• **Directions for this task**
What lines of the data below hold the string "section"? Copy each one.

• **Items from a dataset**

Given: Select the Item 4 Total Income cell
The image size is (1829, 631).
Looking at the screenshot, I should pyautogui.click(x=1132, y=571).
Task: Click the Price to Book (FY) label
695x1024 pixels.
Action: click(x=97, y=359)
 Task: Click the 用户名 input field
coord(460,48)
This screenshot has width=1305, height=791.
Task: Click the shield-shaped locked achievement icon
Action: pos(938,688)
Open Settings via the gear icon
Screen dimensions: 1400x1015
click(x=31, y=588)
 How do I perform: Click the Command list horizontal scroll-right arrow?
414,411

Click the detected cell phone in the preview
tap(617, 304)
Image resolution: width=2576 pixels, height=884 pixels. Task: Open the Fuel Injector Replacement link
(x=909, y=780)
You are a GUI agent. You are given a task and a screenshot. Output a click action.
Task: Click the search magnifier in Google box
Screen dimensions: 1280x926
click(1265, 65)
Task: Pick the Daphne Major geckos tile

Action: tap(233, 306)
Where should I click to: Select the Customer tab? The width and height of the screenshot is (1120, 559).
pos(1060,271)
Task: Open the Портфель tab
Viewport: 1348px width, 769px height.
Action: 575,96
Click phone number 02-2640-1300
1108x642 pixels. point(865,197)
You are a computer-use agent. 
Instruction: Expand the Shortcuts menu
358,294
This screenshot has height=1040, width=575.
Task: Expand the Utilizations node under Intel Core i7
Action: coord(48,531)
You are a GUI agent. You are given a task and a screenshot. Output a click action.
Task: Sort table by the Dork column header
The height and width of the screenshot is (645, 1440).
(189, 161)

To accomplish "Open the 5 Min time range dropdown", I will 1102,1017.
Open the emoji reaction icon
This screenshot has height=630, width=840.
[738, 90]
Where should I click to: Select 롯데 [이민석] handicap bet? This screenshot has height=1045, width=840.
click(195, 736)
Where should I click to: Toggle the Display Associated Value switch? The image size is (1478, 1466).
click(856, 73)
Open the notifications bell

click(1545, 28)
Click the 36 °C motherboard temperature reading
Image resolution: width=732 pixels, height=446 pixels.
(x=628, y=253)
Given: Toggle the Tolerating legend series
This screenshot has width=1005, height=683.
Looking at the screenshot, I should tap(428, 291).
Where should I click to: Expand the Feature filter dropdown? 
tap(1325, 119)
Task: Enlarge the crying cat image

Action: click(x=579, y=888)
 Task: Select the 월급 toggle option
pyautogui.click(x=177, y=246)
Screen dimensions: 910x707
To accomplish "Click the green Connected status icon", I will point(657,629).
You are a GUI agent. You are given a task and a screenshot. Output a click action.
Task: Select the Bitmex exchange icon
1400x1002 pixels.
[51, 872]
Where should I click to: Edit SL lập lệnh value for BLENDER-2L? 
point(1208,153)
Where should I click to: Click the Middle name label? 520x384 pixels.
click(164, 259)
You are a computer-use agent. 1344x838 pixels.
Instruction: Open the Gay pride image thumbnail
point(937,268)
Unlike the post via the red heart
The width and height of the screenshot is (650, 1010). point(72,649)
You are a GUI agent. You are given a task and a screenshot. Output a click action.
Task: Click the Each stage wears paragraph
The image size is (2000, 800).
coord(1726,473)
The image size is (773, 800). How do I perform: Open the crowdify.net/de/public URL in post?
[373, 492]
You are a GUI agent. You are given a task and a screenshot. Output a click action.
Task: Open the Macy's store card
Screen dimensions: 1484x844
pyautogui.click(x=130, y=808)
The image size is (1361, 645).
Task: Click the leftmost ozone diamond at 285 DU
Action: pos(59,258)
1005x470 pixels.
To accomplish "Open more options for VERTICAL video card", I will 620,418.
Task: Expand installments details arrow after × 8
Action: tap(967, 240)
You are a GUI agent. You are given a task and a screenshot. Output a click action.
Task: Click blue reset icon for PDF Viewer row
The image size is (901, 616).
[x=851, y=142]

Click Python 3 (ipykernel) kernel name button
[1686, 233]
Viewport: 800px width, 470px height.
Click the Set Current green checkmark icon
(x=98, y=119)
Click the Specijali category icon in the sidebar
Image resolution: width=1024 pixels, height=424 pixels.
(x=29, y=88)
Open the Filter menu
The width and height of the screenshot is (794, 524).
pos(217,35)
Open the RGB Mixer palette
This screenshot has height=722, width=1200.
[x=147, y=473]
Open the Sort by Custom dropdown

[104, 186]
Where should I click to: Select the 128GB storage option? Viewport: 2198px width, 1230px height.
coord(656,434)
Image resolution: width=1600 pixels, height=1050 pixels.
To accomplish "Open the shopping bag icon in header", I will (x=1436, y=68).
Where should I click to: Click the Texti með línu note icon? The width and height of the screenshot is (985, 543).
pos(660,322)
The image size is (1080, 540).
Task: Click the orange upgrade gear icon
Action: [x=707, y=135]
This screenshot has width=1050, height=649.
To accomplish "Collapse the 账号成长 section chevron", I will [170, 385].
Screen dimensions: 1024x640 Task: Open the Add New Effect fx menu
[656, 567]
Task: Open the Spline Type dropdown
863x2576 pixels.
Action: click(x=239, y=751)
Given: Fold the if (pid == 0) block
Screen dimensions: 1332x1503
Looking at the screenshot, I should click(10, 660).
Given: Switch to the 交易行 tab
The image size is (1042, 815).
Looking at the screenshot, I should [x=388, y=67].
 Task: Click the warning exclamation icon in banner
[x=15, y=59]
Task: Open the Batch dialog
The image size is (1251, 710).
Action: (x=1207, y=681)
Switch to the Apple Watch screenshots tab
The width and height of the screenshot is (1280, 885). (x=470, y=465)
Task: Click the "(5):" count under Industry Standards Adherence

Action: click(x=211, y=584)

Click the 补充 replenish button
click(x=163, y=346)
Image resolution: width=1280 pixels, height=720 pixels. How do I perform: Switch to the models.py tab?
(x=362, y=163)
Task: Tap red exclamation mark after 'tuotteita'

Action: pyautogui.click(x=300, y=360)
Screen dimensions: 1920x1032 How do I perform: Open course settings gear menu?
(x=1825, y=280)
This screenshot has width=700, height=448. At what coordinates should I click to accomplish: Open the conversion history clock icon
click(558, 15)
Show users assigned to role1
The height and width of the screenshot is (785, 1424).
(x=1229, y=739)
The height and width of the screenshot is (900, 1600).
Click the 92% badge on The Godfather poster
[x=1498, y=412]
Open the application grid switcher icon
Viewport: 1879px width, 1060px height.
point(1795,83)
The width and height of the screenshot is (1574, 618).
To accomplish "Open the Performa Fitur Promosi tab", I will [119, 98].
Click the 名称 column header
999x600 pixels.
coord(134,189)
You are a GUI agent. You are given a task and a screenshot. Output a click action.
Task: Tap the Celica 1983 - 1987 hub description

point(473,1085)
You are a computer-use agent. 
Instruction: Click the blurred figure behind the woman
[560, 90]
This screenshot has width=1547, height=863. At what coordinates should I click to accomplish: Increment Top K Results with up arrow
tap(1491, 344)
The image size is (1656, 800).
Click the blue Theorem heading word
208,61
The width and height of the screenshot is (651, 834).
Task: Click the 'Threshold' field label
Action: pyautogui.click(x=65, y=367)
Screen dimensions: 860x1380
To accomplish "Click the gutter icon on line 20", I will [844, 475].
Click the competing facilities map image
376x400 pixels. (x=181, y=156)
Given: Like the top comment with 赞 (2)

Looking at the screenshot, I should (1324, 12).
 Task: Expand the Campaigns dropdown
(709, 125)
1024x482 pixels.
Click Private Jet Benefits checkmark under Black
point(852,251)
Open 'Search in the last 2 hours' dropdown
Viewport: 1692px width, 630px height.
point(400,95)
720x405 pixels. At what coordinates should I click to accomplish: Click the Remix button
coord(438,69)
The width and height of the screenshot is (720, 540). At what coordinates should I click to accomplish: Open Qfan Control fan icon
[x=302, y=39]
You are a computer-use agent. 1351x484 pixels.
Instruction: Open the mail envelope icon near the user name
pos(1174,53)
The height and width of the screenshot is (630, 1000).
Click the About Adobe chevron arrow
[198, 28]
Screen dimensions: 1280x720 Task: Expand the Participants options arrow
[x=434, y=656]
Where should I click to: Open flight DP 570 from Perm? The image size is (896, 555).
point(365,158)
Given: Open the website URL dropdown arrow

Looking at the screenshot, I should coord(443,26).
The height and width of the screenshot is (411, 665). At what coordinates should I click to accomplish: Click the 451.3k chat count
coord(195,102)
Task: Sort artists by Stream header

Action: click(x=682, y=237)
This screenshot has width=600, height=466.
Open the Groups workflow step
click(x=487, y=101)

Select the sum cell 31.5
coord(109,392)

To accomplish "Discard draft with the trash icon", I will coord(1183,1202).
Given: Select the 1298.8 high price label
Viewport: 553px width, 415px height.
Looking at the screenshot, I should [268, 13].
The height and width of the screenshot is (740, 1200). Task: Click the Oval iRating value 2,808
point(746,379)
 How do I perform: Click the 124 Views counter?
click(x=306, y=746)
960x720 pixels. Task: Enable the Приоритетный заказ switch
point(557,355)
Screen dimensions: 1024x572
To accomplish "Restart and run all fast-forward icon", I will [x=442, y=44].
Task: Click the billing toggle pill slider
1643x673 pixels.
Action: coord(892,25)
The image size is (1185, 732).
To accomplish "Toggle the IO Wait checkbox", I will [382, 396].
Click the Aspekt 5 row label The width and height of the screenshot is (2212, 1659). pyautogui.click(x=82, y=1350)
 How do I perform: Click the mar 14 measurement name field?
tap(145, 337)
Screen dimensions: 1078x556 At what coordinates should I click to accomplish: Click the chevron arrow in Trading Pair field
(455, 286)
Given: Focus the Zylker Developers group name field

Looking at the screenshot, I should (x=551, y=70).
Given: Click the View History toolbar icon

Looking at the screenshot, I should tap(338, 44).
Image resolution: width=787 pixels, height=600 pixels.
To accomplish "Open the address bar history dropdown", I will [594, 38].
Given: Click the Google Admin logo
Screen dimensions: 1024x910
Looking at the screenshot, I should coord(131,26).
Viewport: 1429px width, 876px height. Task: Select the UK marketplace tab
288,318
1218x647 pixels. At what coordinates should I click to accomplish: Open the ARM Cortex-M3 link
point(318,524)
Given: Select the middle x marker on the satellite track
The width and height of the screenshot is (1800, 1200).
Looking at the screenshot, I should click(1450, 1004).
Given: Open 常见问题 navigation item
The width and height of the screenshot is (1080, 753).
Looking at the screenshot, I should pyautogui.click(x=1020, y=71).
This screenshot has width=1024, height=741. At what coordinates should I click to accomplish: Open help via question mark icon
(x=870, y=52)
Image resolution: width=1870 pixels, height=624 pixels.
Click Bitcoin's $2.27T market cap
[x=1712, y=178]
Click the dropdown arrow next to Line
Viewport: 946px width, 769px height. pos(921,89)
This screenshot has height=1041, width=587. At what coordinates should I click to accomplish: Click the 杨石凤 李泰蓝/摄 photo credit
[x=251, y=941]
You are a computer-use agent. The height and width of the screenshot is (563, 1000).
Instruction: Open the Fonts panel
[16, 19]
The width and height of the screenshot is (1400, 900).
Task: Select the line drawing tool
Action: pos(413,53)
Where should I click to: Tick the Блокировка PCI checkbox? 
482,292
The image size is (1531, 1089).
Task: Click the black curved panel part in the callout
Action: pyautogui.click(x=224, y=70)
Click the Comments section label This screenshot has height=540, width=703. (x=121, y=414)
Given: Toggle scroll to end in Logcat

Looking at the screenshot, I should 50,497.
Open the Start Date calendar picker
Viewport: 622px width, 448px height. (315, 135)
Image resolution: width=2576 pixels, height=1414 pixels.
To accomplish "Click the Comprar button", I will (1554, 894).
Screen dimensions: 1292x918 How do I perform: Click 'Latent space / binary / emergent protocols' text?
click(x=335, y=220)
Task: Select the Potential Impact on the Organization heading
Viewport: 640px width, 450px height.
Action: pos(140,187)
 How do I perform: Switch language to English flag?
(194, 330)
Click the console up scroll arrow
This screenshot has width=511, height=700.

• **Task answer**
To accomplish "Collapse the 账号成长 section chevron", I will [170, 385].
Click the Comments section label This screenshot has height=540, width=703. (x=121, y=414)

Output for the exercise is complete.